You are viewing a plain text version of this content. The canonical link for it is here.
Posted to dev@spark.apache.org by Ryan Berti <rb...@netflix.com.INVALID> on 2023/01/11 23:23:58 UTC
Implementation for approx_count_distinct_sketch and associated functions
Hello!
I've recently wanted to write the sketches associated with the
approx_count_distinct function to allow for distinct count re-aggregation. This
2019 databricks post
<https://www.databricks.com/blog/2019/05/08/advanced-analytics-with-apache-spark.html>
proposes
the use of spark-alchemy, and I've also seen other discussions which
propose building custom UDAFs/UDFs to achieve the desired effect. Trino
supports re-aggregating HLL sketches
<https://trino.io/docs/current/functions/hyperloglog.html> natively, and I
figured Spark should also provide this functionality natively.
After searching the Spark JIRA and this dev list, I found a few requests
for this functionality:
- Here's a ticket that was closed (due to inactivity?) in 2019
<https://issues.apache.org/jira/browse/SPARK-16484>, where there seemed
to be agreement that adding the requested implementation would be simple
- Here's a discussion in this dev list from 2015
<https://lists.apache.org/thread/pqjopxh897wx9b39y2tg1g4bot2d86df>,
which focuses on implementing the functionality via legacy(?) APIs, and
interoperability between HLL implementations.

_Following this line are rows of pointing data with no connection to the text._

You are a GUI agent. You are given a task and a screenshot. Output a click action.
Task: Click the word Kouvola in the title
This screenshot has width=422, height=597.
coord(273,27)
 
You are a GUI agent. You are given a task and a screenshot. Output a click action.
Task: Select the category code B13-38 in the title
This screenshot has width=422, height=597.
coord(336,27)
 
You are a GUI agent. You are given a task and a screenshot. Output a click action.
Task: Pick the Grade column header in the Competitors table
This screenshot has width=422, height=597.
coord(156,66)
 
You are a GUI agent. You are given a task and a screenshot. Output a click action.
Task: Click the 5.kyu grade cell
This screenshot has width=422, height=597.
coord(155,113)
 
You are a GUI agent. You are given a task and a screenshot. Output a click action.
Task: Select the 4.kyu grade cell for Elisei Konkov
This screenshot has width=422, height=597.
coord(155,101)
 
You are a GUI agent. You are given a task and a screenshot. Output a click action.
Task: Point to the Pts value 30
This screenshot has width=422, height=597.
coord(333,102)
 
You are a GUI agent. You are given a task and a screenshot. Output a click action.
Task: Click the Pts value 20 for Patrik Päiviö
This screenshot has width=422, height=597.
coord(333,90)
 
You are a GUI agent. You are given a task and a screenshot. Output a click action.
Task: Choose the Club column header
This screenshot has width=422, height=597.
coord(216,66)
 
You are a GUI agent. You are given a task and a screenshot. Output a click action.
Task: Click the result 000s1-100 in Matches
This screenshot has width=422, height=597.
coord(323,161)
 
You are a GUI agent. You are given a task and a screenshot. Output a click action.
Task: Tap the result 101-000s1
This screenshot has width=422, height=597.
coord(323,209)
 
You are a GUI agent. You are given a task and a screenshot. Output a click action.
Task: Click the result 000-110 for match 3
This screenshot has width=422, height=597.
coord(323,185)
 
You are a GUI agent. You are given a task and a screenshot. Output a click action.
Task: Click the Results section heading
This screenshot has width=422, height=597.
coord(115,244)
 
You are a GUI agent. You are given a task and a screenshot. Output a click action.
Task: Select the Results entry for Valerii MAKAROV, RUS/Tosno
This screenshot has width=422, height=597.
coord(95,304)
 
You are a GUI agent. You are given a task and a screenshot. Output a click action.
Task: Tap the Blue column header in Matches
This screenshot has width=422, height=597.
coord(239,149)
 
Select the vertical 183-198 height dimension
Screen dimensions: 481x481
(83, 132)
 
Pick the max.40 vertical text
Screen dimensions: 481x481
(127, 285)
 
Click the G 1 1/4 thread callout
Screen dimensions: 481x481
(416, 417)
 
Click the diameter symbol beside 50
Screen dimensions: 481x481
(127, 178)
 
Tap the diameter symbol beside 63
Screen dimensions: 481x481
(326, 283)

I've implemented two new agg functions and a new misc function
<https://github.com/RyanBerti/spark/pull/1> that handle HLL++ sketches, and
I'd like to open my implementation up for review. Can someone help me
re-open SPARK-16484 <https://issues.apache.org/jira/browse/SPARK-16484>,
and then I'll move forward with opening a PR against the main spark repo?
Thanks!
Ryan Berti
Senior Data Engineer | Ads DE
M 7023217573
5808 W Sunset Blvd | Los Angeles, CA 90028
Re: Implementation for approx_count_distinct_sketch and associated functions
Posted by Ryan Berti <rb...@netflix.com.INVALID>.
Hello,
Wanted to follow up and link out the Spark PR associated with these changes
<https://github.com/apache/spark/pull/39678>; I'm excited to open up the
implementation for community review!
For reference, I worked with @Daniel Tenedorio
<da...@databricks.com> and the Databricks team on a pre-review
<https://github.com/RyanBerti/spark/pull/1>, which yielded some interesting
discussions about the existing HyperLogLogPlusPlus implementation. I think
we're in agreement that having a cross-compatible HLL++ implementation
would be super valuable, though I didn't attempt to take that work on in
this PR. I've included a format identifier in this implementation's HLL++
sketches to set us up for migrating to a cross-compatible sketch format /
HLL++ implementation in the future.
Thanks
Ryan Berti
Senior Data Engineer | Ads DE
M 7023217573
5808 W Sunset Blvd | Los Angeles, CA 90028
On Wed, Jan 11, 2023 at 3:23 PM Ryan Berti <rb...@netflix.com> wrote:
> Hello!
>
> I've recently wanted to write the sketches associated with the
> approx_count_distinct function to allow for distinct count re-aggregation. This
> 2019 databricks post
> <https://www.databricks.com/blog/2019/05/08/advanced-analytics-with-apache-spark.html> proposes
> the use of spark-alchemy, and I've also seen other discussions which
> propose building custom UDAFs/UDFs to achieve the desired effect. Trino
> supports re-aggregating HLL sketches
> <https://trino.io/docs/current/functions/hyperloglog.html> natively, and
> I figured Spark should also provide this functionality natively.
>
> After searching the Spark JIRA and this dev list, I found a few requests
> for this functionality:
>
> - Here's a ticket that was closed (due to inactivity?) in 2019
> <https://issues.apache.org/jira/browse/SPARK-16484>, where there
> seemed to be agreement that adding the requested implementation would be
> simple
> - Here's a discussion in this dev list from 2015
> <https://lists.apache.org/thread/pqjopxh897wx9b39y2tg1g4bot2d86df>,
> which focuses on implementing the functionality via legacy(?) APIs, and
> interoperability between HLL implementations.
>
> I've implemented two new agg functions and a new misc function
> <https://github.com/RyanBerti/spark/pull/1> that handle HLL++ sketches,
> and I'd like to open my implementation up for review. Can someone help me
> re-open SPARK-16484 <https://issues.apache.org/jira/browse/SPARK-16484>,
> and then I'll move forward with opening a PR against the main spark repo?
>
> Thanks!
>
> Ryan Berti
>
> Senior Data Engineer | Ads DE
>
> M 7023217573
>
> 5808 W Sunset Blvd | Los Angeles, CA 90028
>
>